SOAP Note for Crisis Intervention and Safety Planning for the Adult/Geriatric Patient
Patient Name: [Patient’s Name]
Date: [Date]
Provider: [PMHNP Provider’s Name]
Facility: [Facility Name]
S: Subjective
– Chief Complaint: “I feel very anxious and overwhelmed.”
– History of Present Illness: The patient is a 75-year-old male with a history of depression and generalized anxiety disorder who was admitted due to increased agitation and panic episodes over the past week. He reports feeling restless, unable to concentrate, and has had difficulty sleeping. The patient denies suicidal thoughts but expresses feelings of hopelessness.
– Past Medical History: – Depression
– Generalized Anxiety Disorder
– Hypertension
– Medications: – Sertraline 50 mg daily
– Lisinopril 10 mg daily
– Allergies: No known drug allergies.
O: Objective
– Mental Status Exam:- Alert and oriented x3.
– Mood: Anxious; Affect: Labile.
– Thought Process: Logical but preoccupied with worries.
– Vital Signs: – BP: 130/80 mmHg
– HR: 78 bpm
– Temp: 98.6°F
– Physical Exam: No acute distress; no neurological deficits; cardiac and respiratory exams within normal limits.
A: Assessment
– Diagnosis:- Generalized Anxiety Disorder (GAD)
– Adjustment disorder with anxiety due to recent life changes (loss of spouse)
– The patient’s agitation is likely exacerbated by situational stressors and requires immediate intervention to ensure safety and stability.
P: Plan
1. Medication Management:
– Prescribe: Lorazepam (Ativan) 1 mg PO as needed (PRN) for anxiety/agitation.
– Instructions for Nursing Staff:- Administer Lorazepam 1 mg PO PRN for anxiety/agitation every 6 hours, if the patient reports significant distress or exhibits agitation.

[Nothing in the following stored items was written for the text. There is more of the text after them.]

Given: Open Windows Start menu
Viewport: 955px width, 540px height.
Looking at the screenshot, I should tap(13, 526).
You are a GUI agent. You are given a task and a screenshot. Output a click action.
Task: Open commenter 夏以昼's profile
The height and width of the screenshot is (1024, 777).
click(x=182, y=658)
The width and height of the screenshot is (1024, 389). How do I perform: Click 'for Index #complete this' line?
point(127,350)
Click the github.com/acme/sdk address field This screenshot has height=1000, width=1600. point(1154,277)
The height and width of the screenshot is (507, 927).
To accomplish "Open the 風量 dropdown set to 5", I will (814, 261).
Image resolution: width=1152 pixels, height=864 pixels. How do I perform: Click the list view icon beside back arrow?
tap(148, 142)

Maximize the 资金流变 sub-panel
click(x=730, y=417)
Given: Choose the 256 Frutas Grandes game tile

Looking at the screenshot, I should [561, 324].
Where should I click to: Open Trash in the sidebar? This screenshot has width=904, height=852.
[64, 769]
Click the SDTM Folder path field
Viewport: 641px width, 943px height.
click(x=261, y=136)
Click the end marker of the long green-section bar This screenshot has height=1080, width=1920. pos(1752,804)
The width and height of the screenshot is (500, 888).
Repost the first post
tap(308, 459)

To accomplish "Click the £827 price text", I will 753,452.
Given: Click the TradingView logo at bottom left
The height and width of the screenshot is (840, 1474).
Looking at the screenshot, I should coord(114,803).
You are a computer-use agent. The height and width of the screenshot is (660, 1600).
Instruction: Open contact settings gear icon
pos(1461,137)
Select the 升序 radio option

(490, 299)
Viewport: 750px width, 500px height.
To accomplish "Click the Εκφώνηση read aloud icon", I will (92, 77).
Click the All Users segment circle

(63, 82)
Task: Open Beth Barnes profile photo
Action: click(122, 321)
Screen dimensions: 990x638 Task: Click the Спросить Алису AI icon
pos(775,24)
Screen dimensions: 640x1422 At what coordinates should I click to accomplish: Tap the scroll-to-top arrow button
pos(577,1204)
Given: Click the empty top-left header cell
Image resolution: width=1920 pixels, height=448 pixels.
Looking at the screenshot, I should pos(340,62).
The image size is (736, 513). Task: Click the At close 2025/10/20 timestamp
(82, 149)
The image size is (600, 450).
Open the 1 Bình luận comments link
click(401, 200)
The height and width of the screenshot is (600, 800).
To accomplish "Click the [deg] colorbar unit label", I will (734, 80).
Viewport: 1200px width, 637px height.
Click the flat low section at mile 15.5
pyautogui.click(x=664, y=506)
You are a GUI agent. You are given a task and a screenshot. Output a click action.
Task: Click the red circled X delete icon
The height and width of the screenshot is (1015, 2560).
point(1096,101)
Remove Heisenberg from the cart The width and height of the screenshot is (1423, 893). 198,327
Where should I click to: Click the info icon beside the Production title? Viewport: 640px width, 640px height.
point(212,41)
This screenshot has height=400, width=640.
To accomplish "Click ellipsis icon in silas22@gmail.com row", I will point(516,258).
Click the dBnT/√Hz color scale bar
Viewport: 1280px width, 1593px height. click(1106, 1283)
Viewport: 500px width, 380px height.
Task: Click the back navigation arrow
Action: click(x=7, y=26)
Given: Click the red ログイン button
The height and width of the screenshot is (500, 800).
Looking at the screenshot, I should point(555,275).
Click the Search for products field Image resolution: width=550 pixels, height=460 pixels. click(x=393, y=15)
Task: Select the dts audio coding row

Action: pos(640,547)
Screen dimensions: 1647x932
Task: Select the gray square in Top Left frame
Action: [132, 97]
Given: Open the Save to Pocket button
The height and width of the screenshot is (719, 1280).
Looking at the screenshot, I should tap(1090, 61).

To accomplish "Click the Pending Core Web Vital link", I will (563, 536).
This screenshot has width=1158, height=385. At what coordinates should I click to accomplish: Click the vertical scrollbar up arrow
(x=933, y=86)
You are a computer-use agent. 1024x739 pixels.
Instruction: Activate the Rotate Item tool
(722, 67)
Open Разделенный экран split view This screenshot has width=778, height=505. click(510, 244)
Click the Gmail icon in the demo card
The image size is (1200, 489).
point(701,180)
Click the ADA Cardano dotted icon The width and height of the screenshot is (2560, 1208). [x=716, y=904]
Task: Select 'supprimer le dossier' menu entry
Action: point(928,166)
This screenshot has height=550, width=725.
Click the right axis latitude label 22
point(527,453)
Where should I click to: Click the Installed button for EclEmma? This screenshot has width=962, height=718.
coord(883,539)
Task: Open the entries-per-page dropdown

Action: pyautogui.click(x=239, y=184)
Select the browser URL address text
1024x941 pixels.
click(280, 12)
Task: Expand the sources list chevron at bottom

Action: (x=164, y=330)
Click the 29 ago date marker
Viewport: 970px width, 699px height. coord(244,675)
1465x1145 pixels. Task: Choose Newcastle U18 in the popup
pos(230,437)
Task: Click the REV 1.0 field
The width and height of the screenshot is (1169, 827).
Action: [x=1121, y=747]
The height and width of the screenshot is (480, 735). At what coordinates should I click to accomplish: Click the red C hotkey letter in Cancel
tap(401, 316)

– Monitor the patient’s response to medication, including sedation levels, mood stability, and any adverse effects every hour for the first four hours post-administration.
2. Standing Orders:
– This medication can be listed as a standing order for the nursing staff, but the staff must notify the PMHNP provider before giving it to assess need and verify dose appropriateness.
3. Visual Assessment:
– Yes, I would want to visually assess the patient before having medications administered to evaluate current agitation levels and overall mental status.
4. Monitoring Post-Medication:
– Monitor vital signs every hour for the first four hours after administration.
– Assess for sedation levels using a sedation scale (e.g., Ramsey Sedation Scale).
– Record patient’s self-reported anxiety levels before and after medication.
5. Documentation Required:
– Document the administration of Lorazepam including time, dose, route, and patient’s response.
– Document changes in vital signs, sedation levels, and mental status assessment every hour for four hours post-medication.
– Continue to document daily assessments of anxiety levels and overall mental health status.
6. Consideration of Chemical Restraints:
– The use of Lorazepam in this context would not be considered a chemical restraint as it is being administered therapeutically to manage acute anxiety symptoms rather than to control behavior or restrict freedom. The intent is to alleviate distress and facilitate a safer environment for the patient.
Follow-Up
– Schedule follow-up within one week to re-evaluate the treatment plan, adjust medications if necessary, and monitor the patient’s overall mental state and coping mechanisms in response to recent life stressors.
[Signature of PMHNP Provider]
[Contact Information]
This SOAP note outlines a comprehensive approach to managing a geriatric patient experiencing anxiety, including medication management, monitoring protocols, documentation requirements, and considerations regarding the ethical use of medications in a crisis intervention setting.